■ What to produce
Pictures aside, reproduce exactly and only the lines below, starting at the one containing "Image resolution: width=1024" and ending at the last line.

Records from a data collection
* * * * *

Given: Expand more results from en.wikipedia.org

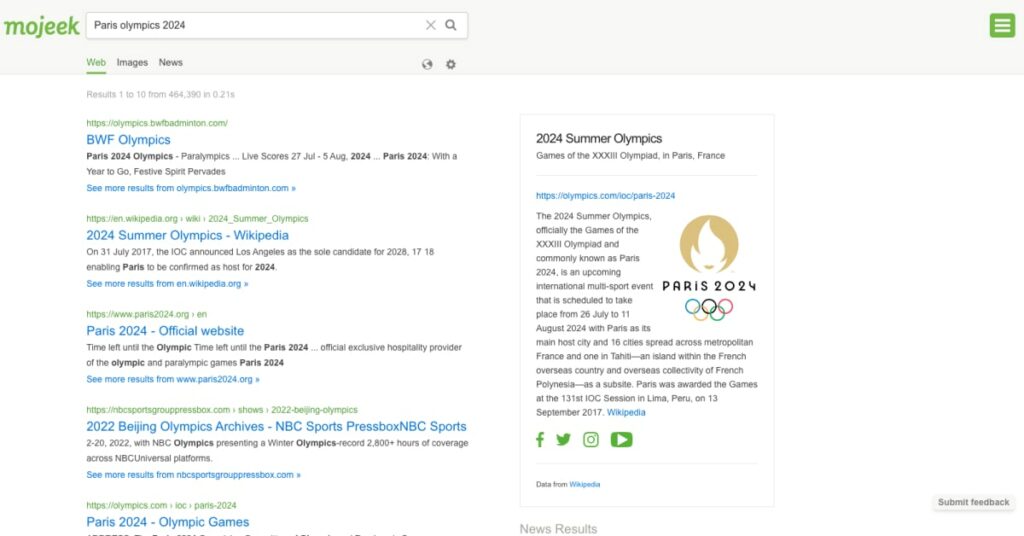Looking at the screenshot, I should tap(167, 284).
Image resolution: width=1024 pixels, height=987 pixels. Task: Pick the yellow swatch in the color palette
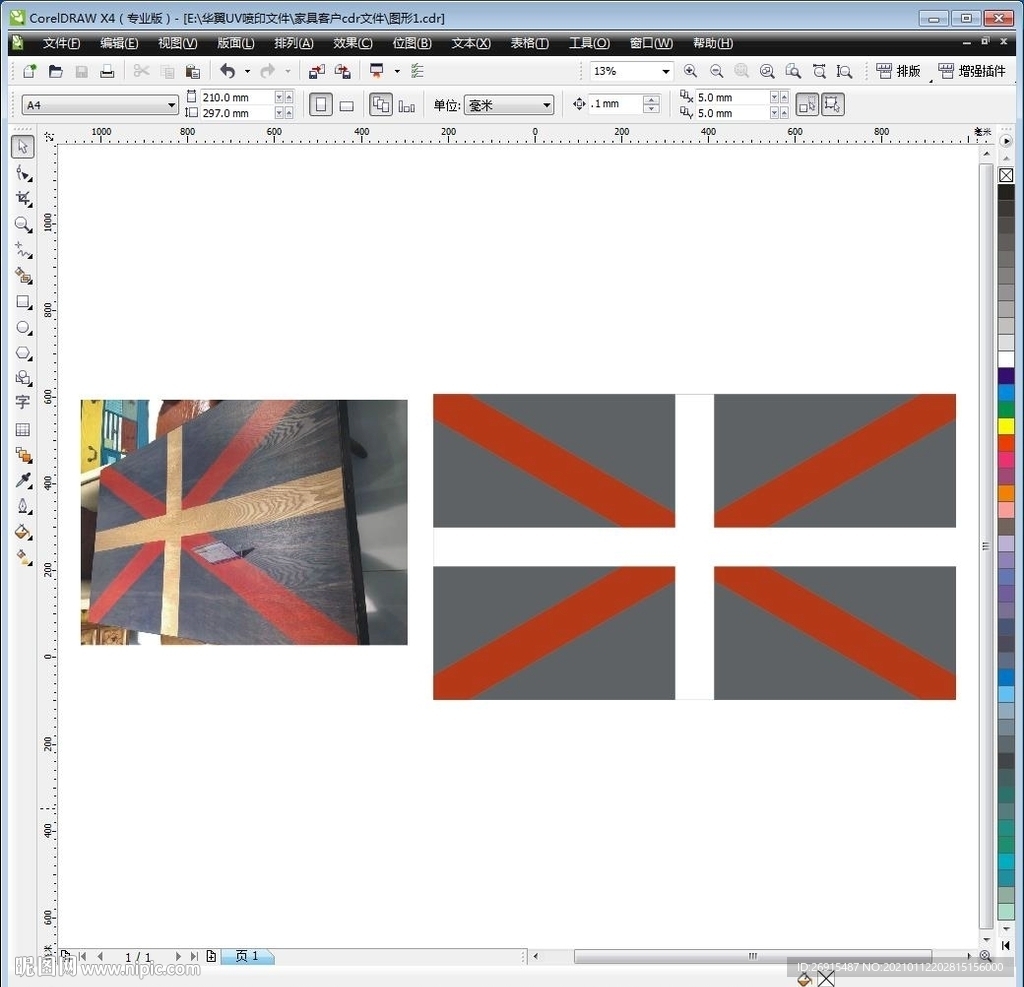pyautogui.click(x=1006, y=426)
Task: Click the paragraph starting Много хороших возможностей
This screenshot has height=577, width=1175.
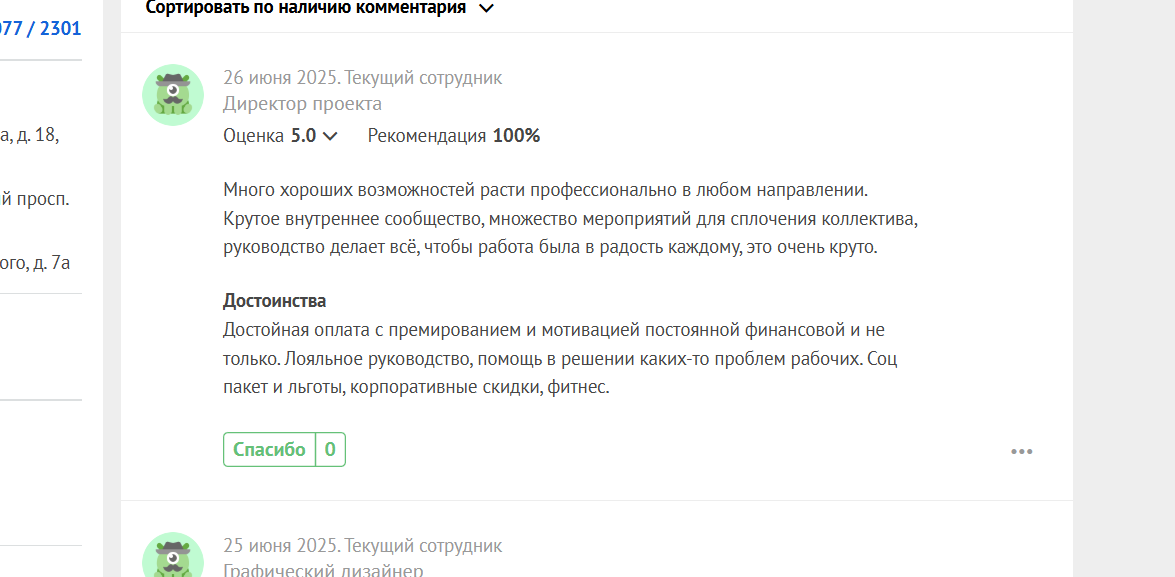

* * * * *

■ Response for this exercise
Image resolution: width=1024 pixels, height=987 pixels. Task: Pick the yellow swatch in the color palette
pyautogui.click(x=1006, y=426)
Task: Click the paragraph starting Много хороших возможностей
This screenshot has height=577, width=1175.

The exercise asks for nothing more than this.